From the Argo Wikipedia page
Canadian vs. CIA roles
After the film was previewed at the Toronto International Film Festival in September 2012, some critics said that it unfairly glorified the role of the CIA and minimized the role of the Canadian government, particularly that of Ambassador Taylor, in the extraction operation. Macleans asserted that "the movie rewrites history at Canada's expense, making Hollywood and the CIA the saga's heroic saviours while Taylor is demoted to a kindly concierge." The postscript text said that the CIA let Taylor take the credit for political purposes, which some critics thought implied that he did not deserve the accolades he received. Affleck changed the postscript text to read, "The involvement of the CIA complemented efforts of the Canadian embassy to free the six held in Tehran. To this day the story stands as an enduring model of international co-operation between governments." The Toronto Star complained, "Even that hardly does Canada justice." When interviewed, Taylor noted that, "In reality, Canada was responsible for the six and the CIA was a junior partner. But I realize this is a movie and you have to keep the audience on the edge of their seats." Taylor is also shown threatening to close the Canadian embassy in the movie; in reality, this never happened.

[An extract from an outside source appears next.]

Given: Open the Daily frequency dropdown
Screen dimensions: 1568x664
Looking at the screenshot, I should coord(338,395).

"Because we say it's based on a true story, rather than this is a true story, we're allowed to take some dramatic license. There's a spirit of truth", and that, "the kinds of things that are really important to be true are—for example, the relationship between the U.S. and Canada. The U.S. stood up collectively as a nation and said, ‘We like you, we appreciate you, we respect you, and we’re in your debt.’...There were folks who didn’t want to stick their necks out and the Canadians did. They said, ‘We’ll risk our diplomatic standing, our lives, by harbouring six Americans because it’s the right thing to do.’ Because of that, their lives were saved."

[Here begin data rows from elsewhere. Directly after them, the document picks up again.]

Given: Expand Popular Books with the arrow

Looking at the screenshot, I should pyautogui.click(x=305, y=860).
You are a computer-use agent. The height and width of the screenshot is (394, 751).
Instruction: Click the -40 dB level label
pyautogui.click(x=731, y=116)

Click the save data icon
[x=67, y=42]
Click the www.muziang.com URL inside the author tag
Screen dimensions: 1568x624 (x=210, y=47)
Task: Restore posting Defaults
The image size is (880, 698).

What you say is true, but remember that the primary goal of Hollywood's products are to entertain, not necessarily tell the truth, the whole truth, so help you god. The percentage of "historically based" films that don't paint the whole picture or fudge some details is probably 99-100%, so this is nothing new.

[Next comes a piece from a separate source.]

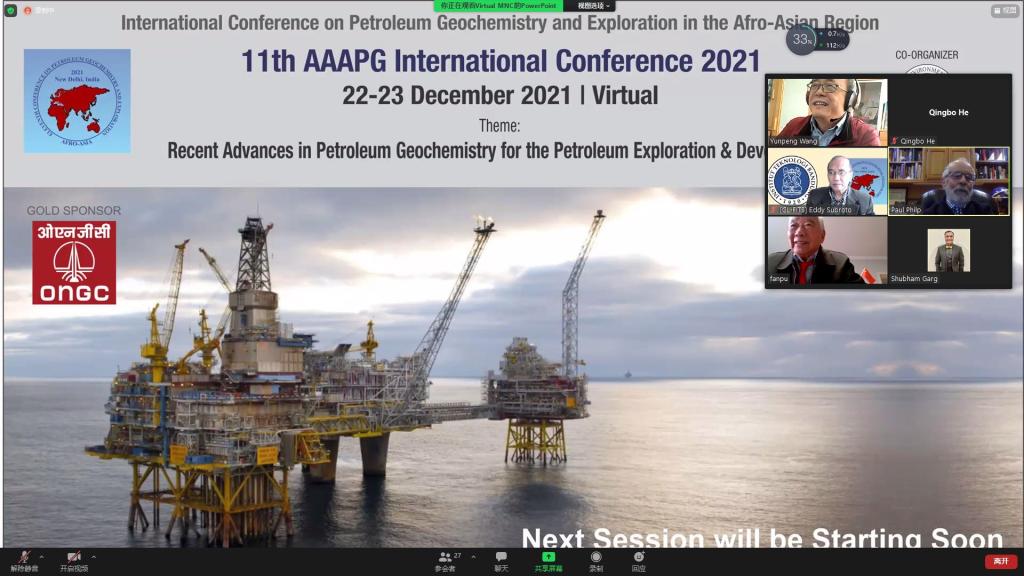This screenshot has height=576, width=1024.
Task: Select Yunpeng Wang's video thumbnail
Action: [x=827, y=112]
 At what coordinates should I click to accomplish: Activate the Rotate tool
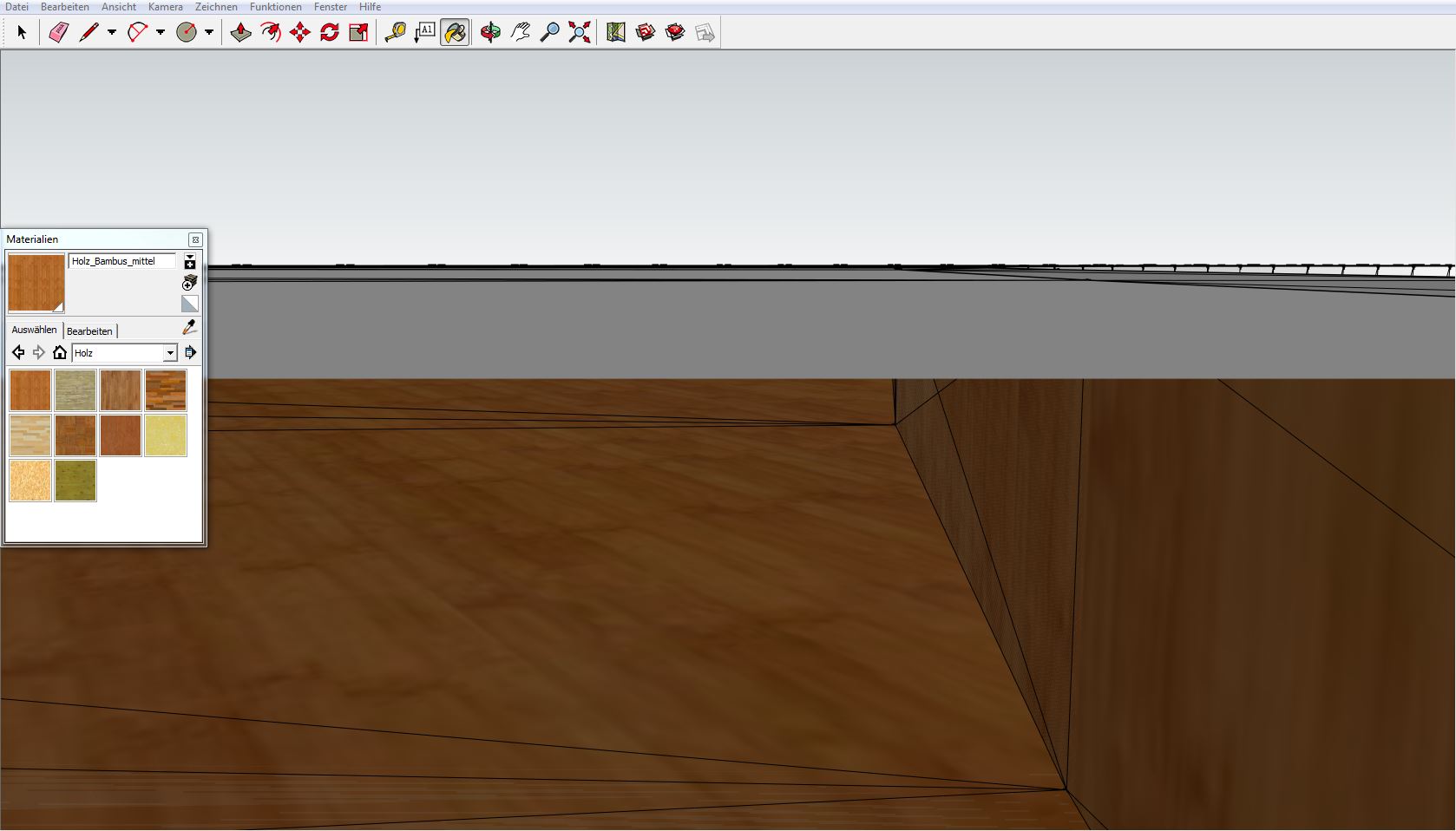329,33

As an American I was very moved by the film and by the story in general. I can assure you that Canadian government's aid came across as very integral to the plot and the survival of the six Americans, regardless of the details. Now that the movie is out, I'm sure all Americans who see it have an appreciation for the sacrifices Canada made and feel grateful for our northern neighbors.
EDIT: ps. According to the "Canadian Caper" wiki, there is already a film, released in 1981, depicting the rescue from Canada's perspective. It's called "Escape from Iran: The Canadian Caper". I might check this one out.